Reproduce, exactly and in full, only the lines below from the one containing "Image resolution: width=720" through the one containing "This screenshot has height=553, width=1024.".

# Data supplied
*** Begin section ***

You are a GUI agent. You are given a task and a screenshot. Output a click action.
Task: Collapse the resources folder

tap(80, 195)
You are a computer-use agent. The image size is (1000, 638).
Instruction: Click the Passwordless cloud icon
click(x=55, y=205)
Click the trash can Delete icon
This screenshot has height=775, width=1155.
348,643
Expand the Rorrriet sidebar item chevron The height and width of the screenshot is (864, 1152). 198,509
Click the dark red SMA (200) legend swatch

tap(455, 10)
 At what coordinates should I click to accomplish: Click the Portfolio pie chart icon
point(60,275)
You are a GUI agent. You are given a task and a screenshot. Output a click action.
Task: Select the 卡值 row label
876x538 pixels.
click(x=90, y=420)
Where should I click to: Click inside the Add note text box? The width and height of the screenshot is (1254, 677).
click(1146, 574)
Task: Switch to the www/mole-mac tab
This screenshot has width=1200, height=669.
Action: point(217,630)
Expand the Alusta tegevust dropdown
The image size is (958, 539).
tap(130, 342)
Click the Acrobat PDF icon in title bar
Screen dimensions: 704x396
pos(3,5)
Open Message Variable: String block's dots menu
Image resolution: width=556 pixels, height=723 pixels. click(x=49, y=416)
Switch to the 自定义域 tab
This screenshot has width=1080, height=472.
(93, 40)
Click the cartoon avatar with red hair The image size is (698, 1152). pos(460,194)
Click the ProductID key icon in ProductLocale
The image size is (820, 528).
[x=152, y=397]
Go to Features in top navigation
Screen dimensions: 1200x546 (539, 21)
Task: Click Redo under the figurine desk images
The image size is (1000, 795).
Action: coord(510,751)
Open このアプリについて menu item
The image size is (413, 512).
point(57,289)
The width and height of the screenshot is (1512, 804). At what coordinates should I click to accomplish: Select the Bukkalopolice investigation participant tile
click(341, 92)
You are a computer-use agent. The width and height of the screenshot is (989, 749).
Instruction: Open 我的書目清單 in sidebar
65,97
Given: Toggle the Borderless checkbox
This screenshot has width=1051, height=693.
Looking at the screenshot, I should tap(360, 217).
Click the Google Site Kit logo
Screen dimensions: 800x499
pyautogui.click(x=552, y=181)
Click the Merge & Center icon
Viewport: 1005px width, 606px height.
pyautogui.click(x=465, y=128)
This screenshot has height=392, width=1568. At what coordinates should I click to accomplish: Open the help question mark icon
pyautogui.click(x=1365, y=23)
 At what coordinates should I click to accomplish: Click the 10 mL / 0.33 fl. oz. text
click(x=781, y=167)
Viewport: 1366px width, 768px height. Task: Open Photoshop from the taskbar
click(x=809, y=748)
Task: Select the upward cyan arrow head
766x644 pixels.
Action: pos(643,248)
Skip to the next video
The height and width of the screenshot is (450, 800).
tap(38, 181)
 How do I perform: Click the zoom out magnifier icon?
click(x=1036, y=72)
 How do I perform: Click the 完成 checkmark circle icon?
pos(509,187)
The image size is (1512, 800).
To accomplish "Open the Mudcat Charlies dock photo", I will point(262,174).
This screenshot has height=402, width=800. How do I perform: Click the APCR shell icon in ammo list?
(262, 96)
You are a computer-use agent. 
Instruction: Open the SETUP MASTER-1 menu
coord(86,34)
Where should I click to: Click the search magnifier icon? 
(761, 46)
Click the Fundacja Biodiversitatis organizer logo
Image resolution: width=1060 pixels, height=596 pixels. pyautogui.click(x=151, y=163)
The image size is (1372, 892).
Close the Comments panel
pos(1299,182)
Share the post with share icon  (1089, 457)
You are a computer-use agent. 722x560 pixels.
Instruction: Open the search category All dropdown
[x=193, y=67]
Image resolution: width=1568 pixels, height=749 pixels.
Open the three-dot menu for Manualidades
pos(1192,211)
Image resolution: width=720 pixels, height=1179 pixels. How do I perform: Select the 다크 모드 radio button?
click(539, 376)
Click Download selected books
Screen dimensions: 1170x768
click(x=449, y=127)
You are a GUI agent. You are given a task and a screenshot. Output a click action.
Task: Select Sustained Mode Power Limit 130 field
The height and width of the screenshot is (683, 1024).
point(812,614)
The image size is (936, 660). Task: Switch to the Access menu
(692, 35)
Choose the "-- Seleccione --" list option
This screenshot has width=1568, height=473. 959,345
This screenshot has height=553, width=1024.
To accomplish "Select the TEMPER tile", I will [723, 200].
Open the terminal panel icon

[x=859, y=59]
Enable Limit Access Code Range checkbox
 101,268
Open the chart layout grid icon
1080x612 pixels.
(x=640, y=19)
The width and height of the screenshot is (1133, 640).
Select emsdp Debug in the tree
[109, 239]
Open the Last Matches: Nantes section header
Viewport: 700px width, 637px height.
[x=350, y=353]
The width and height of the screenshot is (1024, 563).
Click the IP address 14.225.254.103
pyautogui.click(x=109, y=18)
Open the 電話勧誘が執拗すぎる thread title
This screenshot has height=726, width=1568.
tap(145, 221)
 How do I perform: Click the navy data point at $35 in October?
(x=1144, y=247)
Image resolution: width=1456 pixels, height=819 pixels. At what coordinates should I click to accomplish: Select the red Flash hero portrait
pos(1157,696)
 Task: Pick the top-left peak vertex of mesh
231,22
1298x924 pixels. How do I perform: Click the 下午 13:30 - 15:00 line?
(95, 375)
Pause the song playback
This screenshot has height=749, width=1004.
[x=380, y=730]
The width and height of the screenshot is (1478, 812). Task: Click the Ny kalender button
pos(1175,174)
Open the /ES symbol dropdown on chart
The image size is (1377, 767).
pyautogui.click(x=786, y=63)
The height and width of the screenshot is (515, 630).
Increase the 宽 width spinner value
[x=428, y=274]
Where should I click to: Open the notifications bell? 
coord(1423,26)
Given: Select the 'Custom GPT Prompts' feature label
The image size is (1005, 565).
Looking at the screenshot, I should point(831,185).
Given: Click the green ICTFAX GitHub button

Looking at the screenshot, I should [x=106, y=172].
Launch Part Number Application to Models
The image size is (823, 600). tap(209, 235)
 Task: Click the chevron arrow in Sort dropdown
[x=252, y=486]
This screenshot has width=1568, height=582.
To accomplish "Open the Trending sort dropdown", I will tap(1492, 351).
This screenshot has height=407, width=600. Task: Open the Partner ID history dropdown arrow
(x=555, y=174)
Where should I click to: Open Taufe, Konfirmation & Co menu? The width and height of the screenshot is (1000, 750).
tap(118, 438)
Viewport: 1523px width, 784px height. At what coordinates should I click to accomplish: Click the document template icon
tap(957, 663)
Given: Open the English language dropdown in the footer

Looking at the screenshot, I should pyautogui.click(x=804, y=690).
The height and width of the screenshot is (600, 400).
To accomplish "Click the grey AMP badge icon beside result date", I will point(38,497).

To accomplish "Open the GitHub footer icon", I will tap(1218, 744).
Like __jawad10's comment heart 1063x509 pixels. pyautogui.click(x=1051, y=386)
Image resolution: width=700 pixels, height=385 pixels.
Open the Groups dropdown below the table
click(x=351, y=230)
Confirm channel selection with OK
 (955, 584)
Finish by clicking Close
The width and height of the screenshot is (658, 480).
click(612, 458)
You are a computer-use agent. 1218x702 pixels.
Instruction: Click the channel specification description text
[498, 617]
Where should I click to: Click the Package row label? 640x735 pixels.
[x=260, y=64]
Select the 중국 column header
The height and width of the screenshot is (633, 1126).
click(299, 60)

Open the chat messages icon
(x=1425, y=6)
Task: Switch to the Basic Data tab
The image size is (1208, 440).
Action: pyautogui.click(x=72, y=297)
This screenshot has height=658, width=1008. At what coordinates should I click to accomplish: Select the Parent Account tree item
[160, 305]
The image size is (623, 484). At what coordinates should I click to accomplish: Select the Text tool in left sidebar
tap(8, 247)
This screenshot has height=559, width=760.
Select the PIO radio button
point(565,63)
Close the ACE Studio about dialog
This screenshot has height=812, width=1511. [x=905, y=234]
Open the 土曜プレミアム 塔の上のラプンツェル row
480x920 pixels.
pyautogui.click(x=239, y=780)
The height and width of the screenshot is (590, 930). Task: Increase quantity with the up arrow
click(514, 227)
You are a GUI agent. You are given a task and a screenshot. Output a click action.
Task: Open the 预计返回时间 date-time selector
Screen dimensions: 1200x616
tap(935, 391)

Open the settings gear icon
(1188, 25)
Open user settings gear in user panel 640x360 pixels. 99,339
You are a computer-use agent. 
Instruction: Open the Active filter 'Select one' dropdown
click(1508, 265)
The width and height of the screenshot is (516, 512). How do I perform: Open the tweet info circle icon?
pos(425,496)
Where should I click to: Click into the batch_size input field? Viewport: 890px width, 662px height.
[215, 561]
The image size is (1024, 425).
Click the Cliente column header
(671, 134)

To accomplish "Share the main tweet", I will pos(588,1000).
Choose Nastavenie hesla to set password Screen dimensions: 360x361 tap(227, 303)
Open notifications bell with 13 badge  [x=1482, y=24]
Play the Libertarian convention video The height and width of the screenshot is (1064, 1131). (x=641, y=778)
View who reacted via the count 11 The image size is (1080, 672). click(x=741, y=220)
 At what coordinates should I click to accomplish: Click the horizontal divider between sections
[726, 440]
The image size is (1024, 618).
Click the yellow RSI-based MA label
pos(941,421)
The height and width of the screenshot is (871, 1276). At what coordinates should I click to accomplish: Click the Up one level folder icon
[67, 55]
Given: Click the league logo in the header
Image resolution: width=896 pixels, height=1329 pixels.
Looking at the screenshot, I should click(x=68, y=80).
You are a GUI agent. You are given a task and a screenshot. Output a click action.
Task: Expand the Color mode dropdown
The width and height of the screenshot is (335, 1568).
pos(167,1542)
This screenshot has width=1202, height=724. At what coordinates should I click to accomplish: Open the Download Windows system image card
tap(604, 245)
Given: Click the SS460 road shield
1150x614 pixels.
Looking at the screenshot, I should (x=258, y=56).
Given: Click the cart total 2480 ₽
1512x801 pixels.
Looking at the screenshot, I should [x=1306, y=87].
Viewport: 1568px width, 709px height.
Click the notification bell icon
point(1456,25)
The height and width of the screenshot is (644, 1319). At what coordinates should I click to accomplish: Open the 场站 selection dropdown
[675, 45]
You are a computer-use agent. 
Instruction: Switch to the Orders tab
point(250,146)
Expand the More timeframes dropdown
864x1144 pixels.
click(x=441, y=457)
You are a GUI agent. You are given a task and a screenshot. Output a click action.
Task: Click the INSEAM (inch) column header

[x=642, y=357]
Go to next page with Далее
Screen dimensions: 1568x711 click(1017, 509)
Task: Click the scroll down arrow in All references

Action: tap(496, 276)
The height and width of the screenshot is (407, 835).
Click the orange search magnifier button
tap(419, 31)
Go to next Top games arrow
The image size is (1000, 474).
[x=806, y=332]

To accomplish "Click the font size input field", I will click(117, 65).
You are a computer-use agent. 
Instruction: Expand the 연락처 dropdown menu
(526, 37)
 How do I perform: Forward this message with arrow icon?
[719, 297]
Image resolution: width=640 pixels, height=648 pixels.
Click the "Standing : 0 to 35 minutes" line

*** End section ***

# Answer space
Image resolution: width=720 pixels, height=1179 pixels. How do I perform: Select the 다크 모드 radio button?
click(539, 376)
Click Download selected books
Screen dimensions: 1170x768
click(x=449, y=127)
You are a GUI agent. You are given a task and a screenshot. Output a click action.
Task: Select Sustained Mode Power Limit 130 field
The height and width of the screenshot is (683, 1024).
point(812,614)
The image size is (936, 660). Task: Switch to the Access menu
(692, 35)
Choose the "-- Seleccione --" list option
This screenshot has width=1568, height=473. 959,345
This screenshot has height=553, width=1024.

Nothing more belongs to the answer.